Yet another run at reduce

Tue Jan 8 07:15:26 PST 2013

Here's a regular reducer that does a two-level groupBy with a downstream 
reducer:

     static <T, K, D, M extends Map<K, D>>
     Reducer<T, M>
     groupBy(Function<? super T, ? extends K> classifier,
             Supplier<M> mapFactory,
             Reducer<T, D> downstream) {
         return new MergingMapReducer<T, K, D, M>(mapFactory, 
downstream::combine) {
             @Override
             public void accumulate(M map, T value) {
                 K key = Objects.requireNonNull(classifier.apply(value), 
"element cannot be mapped to a null key");
                 downstream.accumulate(map.computeIfAbsent(key, k -> 
downstream.makeResult()), value);
             }
         };
     }

where this helper class defines the stuff common to all merging-map 
reducers:

     private static abstract class MergingMapReducer<T, K, V, M extends 
Map<K, V>> implements Reducer<T,M> {
         private final Supplier<M> mapFactory;
         private final BinaryOperator<V> mergeFunction;

         protected MergingMapReducer(Supplier<M> mapFactory,
                                     BinaryOperator<V> mergeFunction) {
             this.mapFactory = mapFactory;
             this.mergeFunction = mergeFunction;
         }

         @Override
         public M makeResult() {
             return mapFactory.get();
         }

         protected void accumulate(M map, K key, V newValue) {
             map.merge(key, newValue, mergeFunction);
         }

         @Override
         public M combine(M map, M other) {
             for (Map.Entry<K, V> e : other.entrySet())
                 map.merge(e.getKey(), e.getValue(), mergeFunction);
             return map;
         }
     }

And here's the concurrent version:

     static <T, K, D, M extends ConcurrentMap<K, D>>
     Reducer<T, M> groupBy(Function<? super T, ? extends K> classifier,
                           Supplier<M> mapFactory,
                           Reducer<T, D> downstream) {
         return new ConcurrentMapReducer<T, K, D, M>(mapFactory, 
downstream::combine) {
             @Override
             public void accumulate(M map, T t) {
                 D container = map.computeIfAbsent(classifier.apply(t), 
k -> downstream.makeResult());
                 if (downstream.isConcurrent()) {
                     downstream.accumulate(container, t);
                 }
                 else {
                     synchronized (container) {
                         downstream.accumulate(container, t);
                     }
                 }
             }
         };
     }

Or by examples, did you mean use examples?

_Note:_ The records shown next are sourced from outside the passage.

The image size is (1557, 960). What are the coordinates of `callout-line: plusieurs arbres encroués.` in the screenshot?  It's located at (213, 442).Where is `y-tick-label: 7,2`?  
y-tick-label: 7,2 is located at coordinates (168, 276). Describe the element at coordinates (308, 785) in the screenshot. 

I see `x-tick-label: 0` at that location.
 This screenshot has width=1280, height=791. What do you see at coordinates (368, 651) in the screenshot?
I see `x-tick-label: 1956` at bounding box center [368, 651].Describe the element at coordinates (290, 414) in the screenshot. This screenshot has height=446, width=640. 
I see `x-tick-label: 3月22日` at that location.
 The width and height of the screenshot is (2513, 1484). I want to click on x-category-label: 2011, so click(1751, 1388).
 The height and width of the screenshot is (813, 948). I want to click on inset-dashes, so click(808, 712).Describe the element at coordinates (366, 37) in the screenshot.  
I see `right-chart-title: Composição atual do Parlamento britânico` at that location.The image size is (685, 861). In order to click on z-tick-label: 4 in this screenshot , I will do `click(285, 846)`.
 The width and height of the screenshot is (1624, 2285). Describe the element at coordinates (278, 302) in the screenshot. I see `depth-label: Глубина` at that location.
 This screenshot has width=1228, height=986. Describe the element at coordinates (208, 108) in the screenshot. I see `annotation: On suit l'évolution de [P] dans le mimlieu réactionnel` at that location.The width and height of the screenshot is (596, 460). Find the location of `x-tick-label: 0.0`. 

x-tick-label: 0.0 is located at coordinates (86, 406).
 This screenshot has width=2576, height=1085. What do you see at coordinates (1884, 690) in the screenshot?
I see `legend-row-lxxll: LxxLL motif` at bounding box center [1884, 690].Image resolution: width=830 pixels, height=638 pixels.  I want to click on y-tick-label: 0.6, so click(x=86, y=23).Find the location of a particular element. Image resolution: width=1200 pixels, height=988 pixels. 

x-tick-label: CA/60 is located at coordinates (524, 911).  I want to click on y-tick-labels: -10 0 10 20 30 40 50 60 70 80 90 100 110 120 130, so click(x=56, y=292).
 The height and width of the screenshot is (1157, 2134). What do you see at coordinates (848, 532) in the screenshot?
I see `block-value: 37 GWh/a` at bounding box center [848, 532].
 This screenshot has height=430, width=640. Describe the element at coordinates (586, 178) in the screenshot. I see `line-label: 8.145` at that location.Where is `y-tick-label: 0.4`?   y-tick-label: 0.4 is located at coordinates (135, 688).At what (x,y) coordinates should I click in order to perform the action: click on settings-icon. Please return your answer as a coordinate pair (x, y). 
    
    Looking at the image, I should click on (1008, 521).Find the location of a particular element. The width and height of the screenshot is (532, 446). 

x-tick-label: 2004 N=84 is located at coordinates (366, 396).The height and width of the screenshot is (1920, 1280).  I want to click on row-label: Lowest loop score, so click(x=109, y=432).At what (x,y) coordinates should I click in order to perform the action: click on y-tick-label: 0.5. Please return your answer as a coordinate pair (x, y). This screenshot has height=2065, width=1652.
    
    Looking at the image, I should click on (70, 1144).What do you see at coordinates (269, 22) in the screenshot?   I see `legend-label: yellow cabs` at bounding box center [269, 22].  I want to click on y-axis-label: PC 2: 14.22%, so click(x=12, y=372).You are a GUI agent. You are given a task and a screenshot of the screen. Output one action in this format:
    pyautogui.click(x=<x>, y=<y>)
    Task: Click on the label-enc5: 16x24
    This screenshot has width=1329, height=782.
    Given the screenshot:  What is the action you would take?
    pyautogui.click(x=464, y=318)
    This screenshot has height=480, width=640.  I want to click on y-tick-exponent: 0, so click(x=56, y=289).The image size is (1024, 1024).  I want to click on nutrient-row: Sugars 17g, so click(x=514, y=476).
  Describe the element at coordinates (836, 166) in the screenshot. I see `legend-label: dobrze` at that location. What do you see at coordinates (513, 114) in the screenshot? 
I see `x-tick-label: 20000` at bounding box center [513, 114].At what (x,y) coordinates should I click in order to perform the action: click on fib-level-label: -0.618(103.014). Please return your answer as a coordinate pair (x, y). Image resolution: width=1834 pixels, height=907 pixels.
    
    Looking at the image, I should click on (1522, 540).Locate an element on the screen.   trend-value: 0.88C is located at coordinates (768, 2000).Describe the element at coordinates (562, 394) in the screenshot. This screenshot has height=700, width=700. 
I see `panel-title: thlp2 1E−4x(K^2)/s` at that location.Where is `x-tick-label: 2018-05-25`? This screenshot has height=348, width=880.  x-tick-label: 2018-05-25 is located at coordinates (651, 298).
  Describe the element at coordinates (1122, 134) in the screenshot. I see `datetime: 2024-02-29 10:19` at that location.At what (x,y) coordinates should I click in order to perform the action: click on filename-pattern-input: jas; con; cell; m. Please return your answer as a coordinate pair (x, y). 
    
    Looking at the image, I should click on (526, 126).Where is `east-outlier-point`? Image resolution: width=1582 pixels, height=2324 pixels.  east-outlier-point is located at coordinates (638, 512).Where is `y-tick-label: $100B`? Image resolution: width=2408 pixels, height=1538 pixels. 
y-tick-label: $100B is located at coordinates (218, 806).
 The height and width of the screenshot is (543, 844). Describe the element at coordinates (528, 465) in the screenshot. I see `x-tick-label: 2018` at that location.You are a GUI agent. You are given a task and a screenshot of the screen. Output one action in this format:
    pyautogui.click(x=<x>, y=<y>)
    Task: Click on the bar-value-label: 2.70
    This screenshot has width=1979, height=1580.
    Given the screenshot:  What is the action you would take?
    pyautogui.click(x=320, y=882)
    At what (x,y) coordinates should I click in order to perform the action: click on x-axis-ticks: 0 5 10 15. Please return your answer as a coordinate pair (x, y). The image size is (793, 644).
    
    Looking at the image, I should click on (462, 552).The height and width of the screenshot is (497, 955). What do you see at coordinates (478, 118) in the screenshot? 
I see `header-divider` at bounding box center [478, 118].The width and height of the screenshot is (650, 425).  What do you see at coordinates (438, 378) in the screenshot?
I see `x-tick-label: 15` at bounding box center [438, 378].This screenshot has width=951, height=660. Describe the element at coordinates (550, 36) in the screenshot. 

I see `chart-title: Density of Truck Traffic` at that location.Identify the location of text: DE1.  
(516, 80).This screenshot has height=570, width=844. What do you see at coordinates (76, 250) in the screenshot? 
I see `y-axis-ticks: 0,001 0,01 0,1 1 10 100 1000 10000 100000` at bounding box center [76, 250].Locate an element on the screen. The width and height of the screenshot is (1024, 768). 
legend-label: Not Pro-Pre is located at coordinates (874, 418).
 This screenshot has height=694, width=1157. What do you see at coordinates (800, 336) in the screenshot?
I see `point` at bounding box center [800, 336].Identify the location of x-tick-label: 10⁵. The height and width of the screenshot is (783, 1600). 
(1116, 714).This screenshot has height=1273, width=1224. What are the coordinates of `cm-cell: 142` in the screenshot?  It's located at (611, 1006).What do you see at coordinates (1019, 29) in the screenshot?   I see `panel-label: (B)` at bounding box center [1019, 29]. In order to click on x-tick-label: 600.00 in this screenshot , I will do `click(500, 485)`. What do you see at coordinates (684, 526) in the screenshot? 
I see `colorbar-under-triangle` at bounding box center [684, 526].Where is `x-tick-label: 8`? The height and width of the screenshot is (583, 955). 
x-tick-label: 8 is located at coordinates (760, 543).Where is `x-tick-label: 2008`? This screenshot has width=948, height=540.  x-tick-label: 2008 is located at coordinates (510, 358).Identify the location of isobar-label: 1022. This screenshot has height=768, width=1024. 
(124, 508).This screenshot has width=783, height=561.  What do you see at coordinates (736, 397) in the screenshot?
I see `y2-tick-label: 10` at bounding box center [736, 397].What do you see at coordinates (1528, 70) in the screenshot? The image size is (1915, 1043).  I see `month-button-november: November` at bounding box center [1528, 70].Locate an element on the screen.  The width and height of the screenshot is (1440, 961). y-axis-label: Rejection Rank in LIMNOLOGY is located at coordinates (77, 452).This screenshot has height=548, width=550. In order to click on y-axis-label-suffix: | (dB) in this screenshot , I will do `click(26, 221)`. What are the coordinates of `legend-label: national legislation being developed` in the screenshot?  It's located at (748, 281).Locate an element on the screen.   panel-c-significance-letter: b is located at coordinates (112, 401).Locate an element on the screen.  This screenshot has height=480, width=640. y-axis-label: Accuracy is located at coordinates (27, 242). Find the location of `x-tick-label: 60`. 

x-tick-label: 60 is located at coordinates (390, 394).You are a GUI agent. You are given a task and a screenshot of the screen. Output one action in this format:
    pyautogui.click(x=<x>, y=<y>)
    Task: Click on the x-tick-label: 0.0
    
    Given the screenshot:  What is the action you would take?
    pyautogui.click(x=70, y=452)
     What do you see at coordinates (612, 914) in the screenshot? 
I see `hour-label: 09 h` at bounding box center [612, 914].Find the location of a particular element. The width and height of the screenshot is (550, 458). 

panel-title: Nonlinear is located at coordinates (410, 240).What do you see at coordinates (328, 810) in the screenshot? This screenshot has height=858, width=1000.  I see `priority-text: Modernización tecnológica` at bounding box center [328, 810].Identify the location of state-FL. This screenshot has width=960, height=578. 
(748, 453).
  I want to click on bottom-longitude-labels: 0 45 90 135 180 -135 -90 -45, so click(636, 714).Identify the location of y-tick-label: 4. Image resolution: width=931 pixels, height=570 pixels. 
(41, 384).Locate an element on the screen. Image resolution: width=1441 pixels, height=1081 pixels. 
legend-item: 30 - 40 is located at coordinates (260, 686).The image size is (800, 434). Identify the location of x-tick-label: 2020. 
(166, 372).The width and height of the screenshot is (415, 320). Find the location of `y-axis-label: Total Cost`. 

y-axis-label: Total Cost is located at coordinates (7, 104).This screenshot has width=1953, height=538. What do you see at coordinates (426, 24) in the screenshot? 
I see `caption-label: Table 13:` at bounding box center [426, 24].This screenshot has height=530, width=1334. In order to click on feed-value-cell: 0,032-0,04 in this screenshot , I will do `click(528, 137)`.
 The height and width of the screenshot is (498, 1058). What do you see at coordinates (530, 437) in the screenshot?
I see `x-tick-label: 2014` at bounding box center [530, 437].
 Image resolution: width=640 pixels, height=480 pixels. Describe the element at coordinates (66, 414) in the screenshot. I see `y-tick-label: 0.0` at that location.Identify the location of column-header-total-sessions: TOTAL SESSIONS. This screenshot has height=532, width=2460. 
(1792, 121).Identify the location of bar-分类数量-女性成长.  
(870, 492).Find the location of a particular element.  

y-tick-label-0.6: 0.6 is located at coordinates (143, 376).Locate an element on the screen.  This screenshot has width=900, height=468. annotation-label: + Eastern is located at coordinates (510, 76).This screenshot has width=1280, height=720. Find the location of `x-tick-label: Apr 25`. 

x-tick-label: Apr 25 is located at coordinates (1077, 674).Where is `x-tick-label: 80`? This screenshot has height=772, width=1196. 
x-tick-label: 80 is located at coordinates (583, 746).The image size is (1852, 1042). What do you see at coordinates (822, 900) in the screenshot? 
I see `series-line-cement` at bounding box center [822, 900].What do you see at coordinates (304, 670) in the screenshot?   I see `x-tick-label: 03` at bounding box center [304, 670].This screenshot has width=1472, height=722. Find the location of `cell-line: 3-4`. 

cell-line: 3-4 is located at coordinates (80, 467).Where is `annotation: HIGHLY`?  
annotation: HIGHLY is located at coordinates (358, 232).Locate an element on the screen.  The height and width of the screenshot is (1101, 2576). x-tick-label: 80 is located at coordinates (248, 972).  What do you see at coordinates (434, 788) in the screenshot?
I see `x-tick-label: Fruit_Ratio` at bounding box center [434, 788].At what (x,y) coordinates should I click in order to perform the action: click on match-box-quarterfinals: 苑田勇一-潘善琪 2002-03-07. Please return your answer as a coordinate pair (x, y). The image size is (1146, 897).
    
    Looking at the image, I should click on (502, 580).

On 1/8/2013 9:41 AM, Tim Peierls wrote:
> Sounds great -- I'd be interested in seeing some basic examples of both
> types of reducer.
>
> --tim
>
> On Mon, Jan 7, 2013 at 8:31 PM, Brian Goetz <brian.goetz at oracle.com
> <mailto:brian.goetz at oracle.com>> wrote:
>
>     I think Doug and I made some progress on reduce forms today.
>
>     Recap: there are two ways to do a reduction to a mutable data
>     structure like a Map; a classic fold (where you create lots of
>     little maps, one per leaf of the computation tree, accumulate leaf
>     data into them in a thread-confined manner, then merge their
>     contents up the tree into one big map), and a concurrent bombardment
>     (where you create one big concurrent-safe map, and blast elements in
>     from many threads.)  Call these "A" and "B".
>
>     The requirement for A is that:
>       - your combining functions are associative
>       - you can create multiple containers
>       - you can incorporate a new element into a container
>       - you can merge containers in a way that satisfies the obvious
>     distributive requirement
>
>     If you meet these requirements, you can do a parallel A reduce that
>     respects encounter order.
>
>     The requirement for B is that:
>       - your combining functions are associative and commutative
>       - you can incorporate a new element into a container
>       - your container support concurrent incorporation
>
>     If you meet these requirements, you can do a parallel B reduce that
>     does NOT respect order, but may be faster (or slower, if contention
>     is high enough.)
>
>     Key observation: A "B" reducer can become an "A" reducer simply by
>     adding the merge ability, which is no harder than for regular A
>     reducers.
>
>     So rather than have A reducers and B reducers, we can have A
>     reducers and A+B reducers.  It's only marginally more work for B
>     reducer writers.
>
>     So...
>
>     public interface Reducer<T, R> {
>          boolean isConcurrent();
>          R makeResult();
>          void accumulate(R result, T value);
>          R combine(R result, R other);
>     }
>
>     A reducers return 'false' for isConcurrent; B reducers return 'true'.
>
>     What was Concurrent{Reducer,Tabulator,__Accumulator} goes away.
>
>     Now, in addition to the various forms of reduce(), we add overloaded:
>
>        reduce(Reducer)
>        reduceUnordered(Reducer)
>
>     You will get a B reduction if (a) you selected reduceUnordered and
>     (b) your reducer is concurrent.  Otherwise you will get an A reduction.
>
>     This is nice because the knowledge of properties of "user doesn't
>     care about order" and "target supports concurrent insertion"
>     naturally live in different places; this separates them properly.
>       The latter is a property of the reducer implementation; the former
>     only the user knows about and therefore should live at the call
>     site.  Each contributes their bit and can mostly remain ignorant of
>     the other; the library combines these bits, and if both are present,
>     you get a B reduction.
>
>     The reduceUnordered() method can be cast as an optimization to
>     reduce(); it is always correct to use reduce(), but may be faster to
>     use reduceUnordered(), as long as you are willing to forgo order and
>     the reducer is coooperative.
>
>     In neither case (assuming a properly implemented reducer) will you
>     ever get a thread-unsafe result; if you ask for an unordered
>     reduction with a nonconcurrent reducer, you get a safe ordered
>     reduction instead, which might be slower (or faster.)
>
>     Pros:
>       - ConcurrentReducer goes away
>       - .unordered() goes away
>       - Properly separates order-sensitivity from concurrency
>
>     Cons:
>       - Two variations on various aspects of reducing are surfaced in
>     the API (unordered and concurrent) that will make users say "huh?"
>     (but if you get it wrong /choose to stay ignorant you still get the
>     right answer.)
>
>     Implementation coming.
>
>